TASK DIRECTIONS
Write out every record in full, exactly as written, please.

RECORD EXTRACTS
=== Section Start ===

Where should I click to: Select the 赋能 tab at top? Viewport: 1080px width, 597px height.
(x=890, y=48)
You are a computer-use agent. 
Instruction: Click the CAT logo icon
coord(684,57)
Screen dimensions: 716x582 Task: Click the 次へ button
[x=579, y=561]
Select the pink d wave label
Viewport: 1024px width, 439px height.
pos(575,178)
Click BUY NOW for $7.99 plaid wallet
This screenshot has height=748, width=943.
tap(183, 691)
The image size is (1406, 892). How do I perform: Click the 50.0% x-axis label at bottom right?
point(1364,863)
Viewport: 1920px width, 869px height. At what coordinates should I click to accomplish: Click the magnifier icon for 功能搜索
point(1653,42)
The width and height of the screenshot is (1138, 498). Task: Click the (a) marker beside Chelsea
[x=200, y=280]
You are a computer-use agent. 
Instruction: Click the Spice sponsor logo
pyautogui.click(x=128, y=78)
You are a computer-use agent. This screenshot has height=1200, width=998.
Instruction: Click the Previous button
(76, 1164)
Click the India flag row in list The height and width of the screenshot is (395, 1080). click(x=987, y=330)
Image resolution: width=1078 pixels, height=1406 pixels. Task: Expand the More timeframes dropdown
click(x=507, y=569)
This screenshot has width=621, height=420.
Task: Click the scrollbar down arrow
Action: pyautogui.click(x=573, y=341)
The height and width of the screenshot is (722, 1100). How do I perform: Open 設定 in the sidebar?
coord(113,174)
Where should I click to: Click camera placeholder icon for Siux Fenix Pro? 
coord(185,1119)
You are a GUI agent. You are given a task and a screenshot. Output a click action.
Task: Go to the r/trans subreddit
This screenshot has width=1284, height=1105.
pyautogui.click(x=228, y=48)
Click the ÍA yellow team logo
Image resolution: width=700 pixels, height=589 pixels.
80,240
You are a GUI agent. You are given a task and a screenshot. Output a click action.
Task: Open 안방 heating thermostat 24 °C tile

=== Section End ===

ANSWER TO THE EXERCISE
Where should I click to: Select the 赋能 tab at top? Viewport: 1080px width, 597px height.
(x=890, y=48)
You are a computer-use agent. 
Instruction: Click the CAT logo icon
coord(684,57)
Screen dimensions: 716x582 Task: Click the 次へ button
[x=579, y=561]
Select the pink d wave label
Viewport: 1024px width, 439px height.
pos(575,178)
Click BUY NOW for $7.99 plaid wallet
This screenshot has height=748, width=943.
tap(183, 691)
The image size is (1406, 892). How do I perform: Click the 50.0% x-axis label at bottom right?
point(1364,863)
Viewport: 1920px width, 869px height. At what coordinates should I click to accomplish: Click the magnifier icon for 功能搜索
point(1653,42)
The width and height of the screenshot is (1138, 498). Task: Click the (a) marker beside Chelsea
[x=200, y=280]
You are a computer-use agent. 
Instruction: Click the Spice sponsor logo
pyautogui.click(x=128, y=78)
You are a computer-use agent. This screenshot has height=1200, width=998.
Instruction: Click the Previous button
(76, 1164)
Click the India flag row in list The height and width of the screenshot is (395, 1080). click(x=987, y=330)
Image resolution: width=1078 pixels, height=1406 pixels. Task: Expand the More timeframes dropdown
click(x=507, y=569)
This screenshot has width=621, height=420.
Task: Click the scrollbar down arrow
Action: pyautogui.click(x=573, y=341)
The height and width of the screenshot is (722, 1100). How do I perform: Open 設定 in the sidebar?
coord(113,174)
Where should I click to: Click camera placeholder icon for Siux Fenix Pro? 
coord(185,1119)
You are a GUI agent. You are given a task and a screenshot. Output a click action.
Task: Go to the r/trans subreddit
This screenshot has width=1284, height=1105.
pyautogui.click(x=228, y=48)
Click the ÍA yellow team logo
Image resolution: width=700 pixels, height=589 pixels.
80,240
You are a GUI agent. You are given a task and a screenshot. Output a click action.
Task: Open 안방 heating thermostat 24 °C tile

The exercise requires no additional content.